» **Task objective**:
Please return, word for word, the part of the listing that opens with the line containing "At what coordinates" and closes at the end of the listing, including both ends and leaving out the pictures.

BEGIN Data to process

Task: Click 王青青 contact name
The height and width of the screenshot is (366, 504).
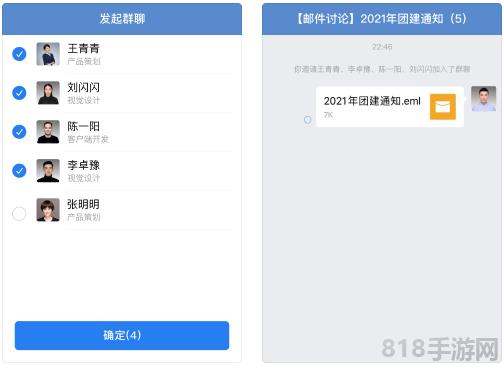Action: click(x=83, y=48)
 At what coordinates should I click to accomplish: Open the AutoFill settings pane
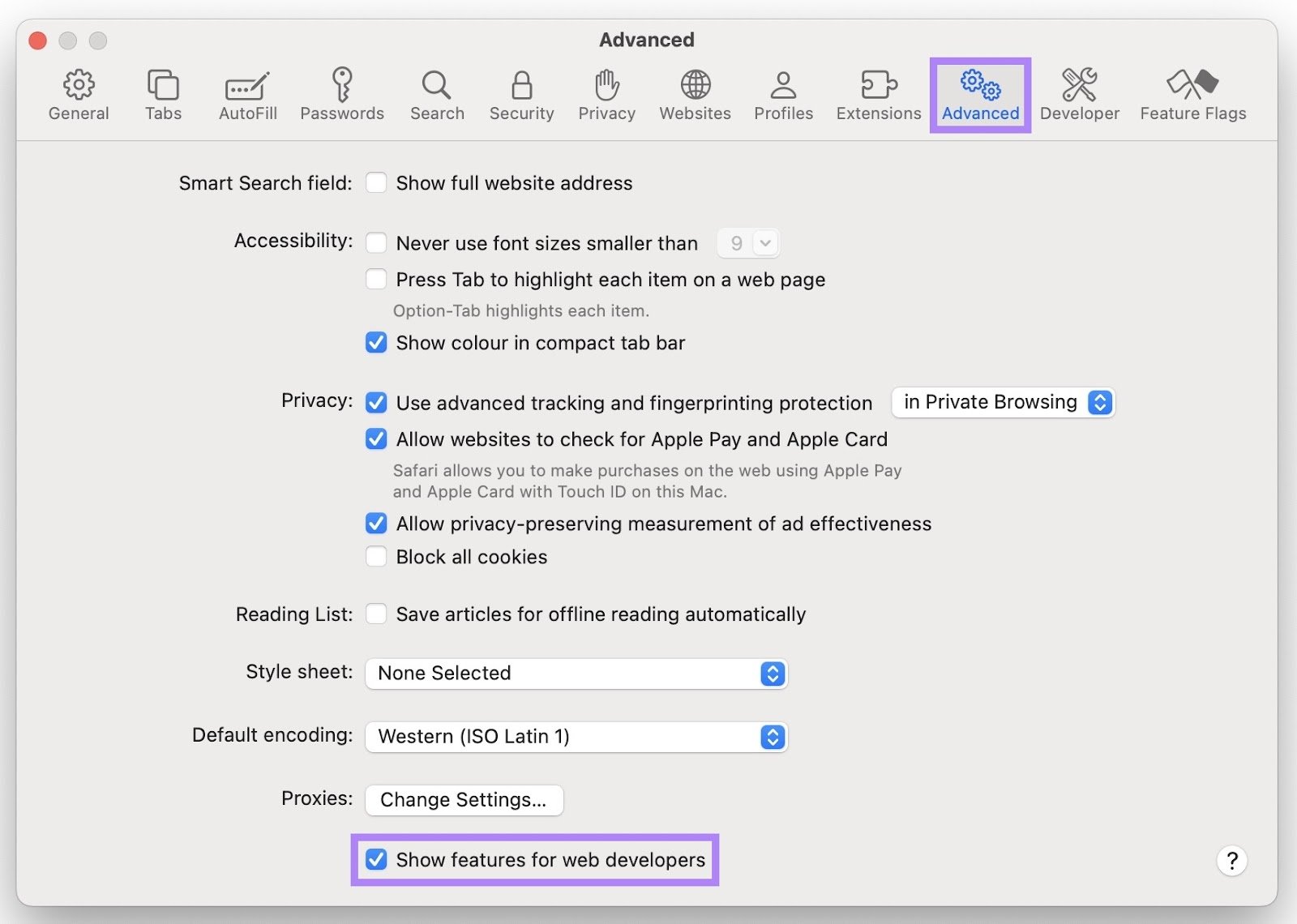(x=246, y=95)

END Data to process

» **Exercise solution**:
 At what coordinates should I click to accomplish: Open the AutoFill settings pane
(x=246, y=95)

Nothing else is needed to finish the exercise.